Sawa była bibliotekarką, pracowała długo w pracowni konserwacji zabytków, ale też przez kilka lat pracowała w szkole. Była wówczas wychowawczynią jednej tylko klasy, ale później przez lata, do końca życia, ze swoimi wychowankami utrzymywała bliskie kontakty. Wielu z nich pojawiło się też na wtorkowej uroczystości. Obecni byli też dawni współpracownicy, przewodnicy turystyczni po Zamościu, bliżsi i dalsi znajomi, przedstawiciele władz samorządowych, urzędnicy miejscy i radni. Wszyscy w ciepłych słowach wspominali bohaterkę wydarzenia jako osobę niezwykłą, a jednocześnie bardzo ciepłą, dobrą, zwyczajną.
Spacerkiem po Zamościu
Tuż po odsłonięciu tablicy w Muzueum Starej Fotografii Adama Gąsianowskiego otwarto wystawę „Miejskie Spacery Bogumiły Sawy”. Złożyły się na nią fotografie, które zamościanka przez wiele lat wykonywała.
– Spacer po Zamościu – o czym zapewne pamiętają wszyscy znajomi Pani Bogusi – należał do jej codziennych rytuałów. Swoim zwyczajem, po obiedzie jadanym na mieście, wędrowała po jego ulicach i uliczkach, często zaglądając po drodze do domu kultury, drukarni, do muzeum miejskiego czy muzeum fotografii. Wszędzie miała znajomych, z którymi lubiła pogawędzić, a w torebce aparat fotograficzny, z którego tak często robiła użytek – wspomina Anna Rudy. Dodaje, że Bogumiła Sawa zdjęcia robiła od lat 60. XX wieku przez kilka kolejnych dekad, rejestrując zmiany w wyglądzie Zamościa i jego najważniejszych zabytków, ale też swoich ukochanych przedmieść.
Wystawę zorganizowały: Komitet Społeczny imienia Bogumiły Sawy, Muzeum Fotografii Adama Gąsianowskiego, Fundacja „Obywatelski Wschód” oraz Książnica Zamojska, przy wsparciu finansowym miasta Zamość.

Kim była Bogumiła Sawa?
Bogumiła Janina Sawa urodziła się w 1940 roku w Kamionce, ale niemal całe życie była związana z Zamościem i poświęciła się badaniom nad historią miasta.

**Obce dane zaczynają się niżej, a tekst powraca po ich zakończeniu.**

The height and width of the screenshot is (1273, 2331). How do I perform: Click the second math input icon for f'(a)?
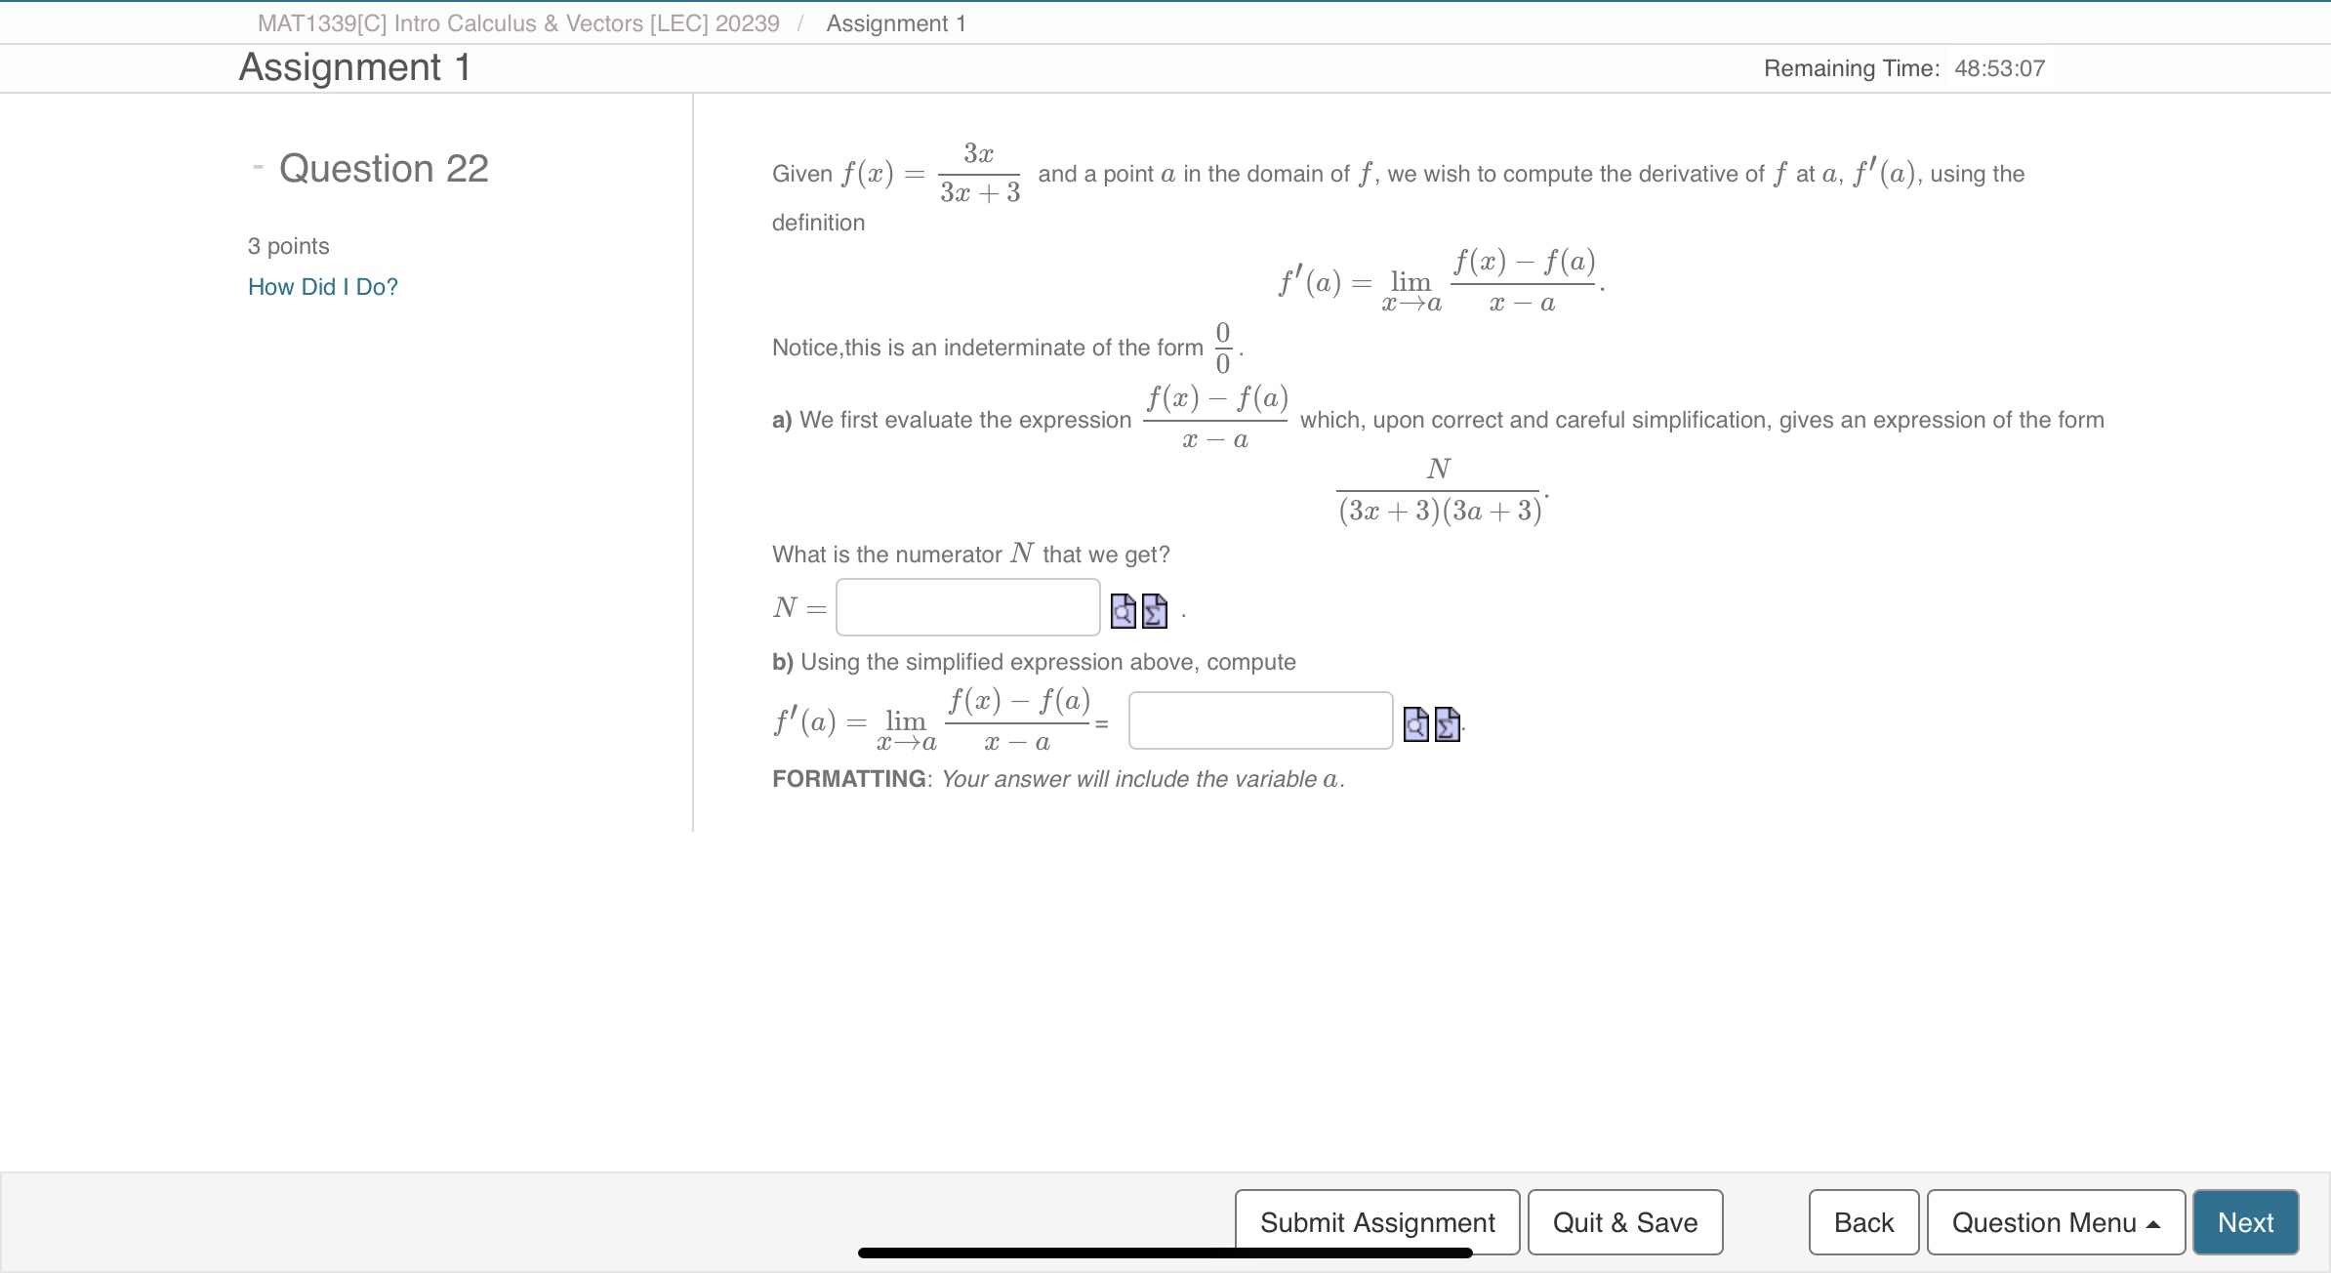point(1444,724)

Z wykształcenia historyczka, a z zamiłowania regionalistka, przewodniczka i miłośniczka miasta. To ona ufundowała projekt rekonstrukcji attyki na ordynackiej „Kamienicy Skarbowej” (tu w piątą rocznicę śmierci odsłonięto tablicę pamiątkową) oraz studium architektoniczno-przestrzenne „Studnia na Rynku Wielkim.
Ofiarowała własne fundusze na budowę pomnika Jana Zamoyskiego (było to 150 tys. zł) i na pozyskiwanie archiwaliów, dotyczących Zamościa, min. z Krakowa, Warszawy, Lublina, Radomia oraz Wiednia, Moskwy, Sankt Petersburga i Berlina.
Bogumiła Sawa, prowadząc swoją badawczą działalność za własne pieniądze zgromadziła unikatowy zbiór dokumentów archiwalnych, które nieodpłatnie udostępniała konserwatorom zabytków.
Była też autorką dokumentacji fotograficznej miasta od lat 60. XX w. po czasy współczesne.
Tuż przed śmiercią 27 maja 2020 roku w testamencie wszystkie swoje dobra przeniosła na cele ochrony i promocji dziedzictwa narodowego miasta Zamościa. W sposób szczególny zależało jej na rekonstrukcję barokowej studni na Rynku Wielkim. Włodarzy oraz mieszkańców miasta uczyniła spadkobiercami spełnienia tego jej marzenia.